== DIRECTIONS FOR THIS TASK ==
Which author names and posting times appear in the comment headers of the discussion thread below?

It doesn't look like there's heavy anthropic bias there.

Citation?

Comment author: JoshuaZ 05 July 2013 01:55:15PM 3 points [-]

I don't have a citation for this, more a general familiarity with the literature on the subject, and that no one has ever said "hey it looks like we should have seen a lot more impacts on Earth than we've apparently gotten" or anything similar.

Comment author: Manfred 05 July 2013 02:07:44PM *  1 point [-]

and that no one has ever said "hey it looks like we should have seen a lot more impacts on Earth than we've apparently gotten"

Wouldn't this be a (weak, since humans have lots of reasons) piece of evidence that people see the same pattern of collision sizes on earth as on e.g. the moon?

Comment author: JoshuaZ 05 July 2013 02:12:58PM *  3 points [-]

Yes, and that's the point: that suggests that there's little anthropic bias at work here. A heavy anthropic bias would be if we didn't see the same collision patterns.

Comment author: Nornagest 05 July 2013 06:14:34AM *  2 points [-]

This paper seems to have some useful data. I'd be happier with a table of crater sizes and ages that I could plug into Octave and fit a regression to, but so far I haven't been able to come up with any decent-sized datasets.

ETA: The Lunar Impact Crater Database could probably do it, if you feel like doing some messy conversion.

(Stored data entries)
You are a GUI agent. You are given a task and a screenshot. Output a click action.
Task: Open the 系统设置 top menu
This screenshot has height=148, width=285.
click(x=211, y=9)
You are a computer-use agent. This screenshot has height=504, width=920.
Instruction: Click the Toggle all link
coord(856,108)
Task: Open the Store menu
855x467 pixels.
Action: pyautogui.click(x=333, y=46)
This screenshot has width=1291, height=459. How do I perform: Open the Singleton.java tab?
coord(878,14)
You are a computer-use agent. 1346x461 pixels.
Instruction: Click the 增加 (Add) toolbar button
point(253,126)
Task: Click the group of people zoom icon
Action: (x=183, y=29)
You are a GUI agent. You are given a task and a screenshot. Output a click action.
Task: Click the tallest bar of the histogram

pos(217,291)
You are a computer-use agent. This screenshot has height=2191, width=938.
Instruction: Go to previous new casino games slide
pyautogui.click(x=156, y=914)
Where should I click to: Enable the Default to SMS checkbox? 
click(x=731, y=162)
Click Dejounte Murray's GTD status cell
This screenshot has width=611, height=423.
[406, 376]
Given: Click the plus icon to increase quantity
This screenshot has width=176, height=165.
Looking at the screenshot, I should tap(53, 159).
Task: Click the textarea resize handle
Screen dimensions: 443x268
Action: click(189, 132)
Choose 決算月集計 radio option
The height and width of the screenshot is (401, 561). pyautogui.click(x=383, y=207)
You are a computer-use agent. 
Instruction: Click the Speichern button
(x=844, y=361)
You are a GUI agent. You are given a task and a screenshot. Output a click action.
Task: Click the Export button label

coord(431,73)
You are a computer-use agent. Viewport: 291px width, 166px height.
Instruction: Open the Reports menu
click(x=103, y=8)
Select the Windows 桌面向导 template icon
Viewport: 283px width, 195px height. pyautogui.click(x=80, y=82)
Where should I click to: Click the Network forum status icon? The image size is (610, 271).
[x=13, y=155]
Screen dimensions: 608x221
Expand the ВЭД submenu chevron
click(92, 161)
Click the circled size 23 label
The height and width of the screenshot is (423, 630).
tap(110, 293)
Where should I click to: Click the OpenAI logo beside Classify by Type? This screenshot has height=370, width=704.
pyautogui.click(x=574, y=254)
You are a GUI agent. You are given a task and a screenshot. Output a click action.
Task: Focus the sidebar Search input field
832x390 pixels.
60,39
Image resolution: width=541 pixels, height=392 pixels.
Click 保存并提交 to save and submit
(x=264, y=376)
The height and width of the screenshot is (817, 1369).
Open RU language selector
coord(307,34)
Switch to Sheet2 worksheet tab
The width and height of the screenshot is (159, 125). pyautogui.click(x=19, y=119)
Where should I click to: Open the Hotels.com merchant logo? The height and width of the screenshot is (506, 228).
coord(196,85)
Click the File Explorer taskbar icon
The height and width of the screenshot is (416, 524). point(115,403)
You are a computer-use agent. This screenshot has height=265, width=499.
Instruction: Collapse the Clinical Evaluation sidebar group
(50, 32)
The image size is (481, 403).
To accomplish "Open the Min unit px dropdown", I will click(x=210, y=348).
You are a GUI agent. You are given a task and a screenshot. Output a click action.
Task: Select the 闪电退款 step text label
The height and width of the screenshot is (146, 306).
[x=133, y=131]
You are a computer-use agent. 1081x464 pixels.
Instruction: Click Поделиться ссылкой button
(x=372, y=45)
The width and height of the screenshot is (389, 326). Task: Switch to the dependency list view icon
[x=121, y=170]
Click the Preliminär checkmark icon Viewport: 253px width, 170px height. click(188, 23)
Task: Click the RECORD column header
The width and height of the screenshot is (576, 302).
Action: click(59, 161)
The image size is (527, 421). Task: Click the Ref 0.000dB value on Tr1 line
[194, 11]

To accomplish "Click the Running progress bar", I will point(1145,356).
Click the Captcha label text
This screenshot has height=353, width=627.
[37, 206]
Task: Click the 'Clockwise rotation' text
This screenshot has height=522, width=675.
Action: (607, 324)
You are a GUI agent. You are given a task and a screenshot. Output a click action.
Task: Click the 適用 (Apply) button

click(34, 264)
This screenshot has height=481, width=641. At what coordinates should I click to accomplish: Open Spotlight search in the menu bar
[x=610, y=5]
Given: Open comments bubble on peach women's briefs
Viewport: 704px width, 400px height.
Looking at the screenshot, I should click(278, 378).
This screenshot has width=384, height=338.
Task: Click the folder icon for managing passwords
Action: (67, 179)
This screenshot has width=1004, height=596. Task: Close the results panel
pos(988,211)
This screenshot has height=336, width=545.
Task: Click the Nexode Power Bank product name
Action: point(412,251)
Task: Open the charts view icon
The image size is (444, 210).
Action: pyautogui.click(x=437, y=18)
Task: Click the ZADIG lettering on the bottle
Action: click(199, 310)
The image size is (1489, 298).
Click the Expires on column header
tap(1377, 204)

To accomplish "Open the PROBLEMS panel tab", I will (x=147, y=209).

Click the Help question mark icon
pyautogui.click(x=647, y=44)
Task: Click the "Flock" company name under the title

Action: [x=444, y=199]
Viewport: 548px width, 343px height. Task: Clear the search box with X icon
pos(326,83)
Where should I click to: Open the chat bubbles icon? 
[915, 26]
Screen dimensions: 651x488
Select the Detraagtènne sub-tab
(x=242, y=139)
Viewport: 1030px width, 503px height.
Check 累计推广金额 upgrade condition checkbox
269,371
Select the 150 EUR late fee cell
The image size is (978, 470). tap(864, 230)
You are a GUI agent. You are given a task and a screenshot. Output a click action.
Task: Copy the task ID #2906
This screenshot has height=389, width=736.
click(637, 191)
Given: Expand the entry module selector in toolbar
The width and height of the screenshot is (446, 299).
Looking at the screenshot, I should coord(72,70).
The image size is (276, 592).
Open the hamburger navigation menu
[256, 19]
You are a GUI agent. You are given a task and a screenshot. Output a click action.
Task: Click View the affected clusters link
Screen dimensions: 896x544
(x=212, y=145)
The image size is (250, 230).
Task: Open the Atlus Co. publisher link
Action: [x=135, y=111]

== ANSWER FOR THE TASK ==
- JoshuaZ, 05 July 2013 01:55:15PM
- Manfred, 05 July 2013 02:07:44PM
- JoshuaZ, 05 July 2013 02:12:58PM
- Nornagest, 05 July 2013 06:14:34AM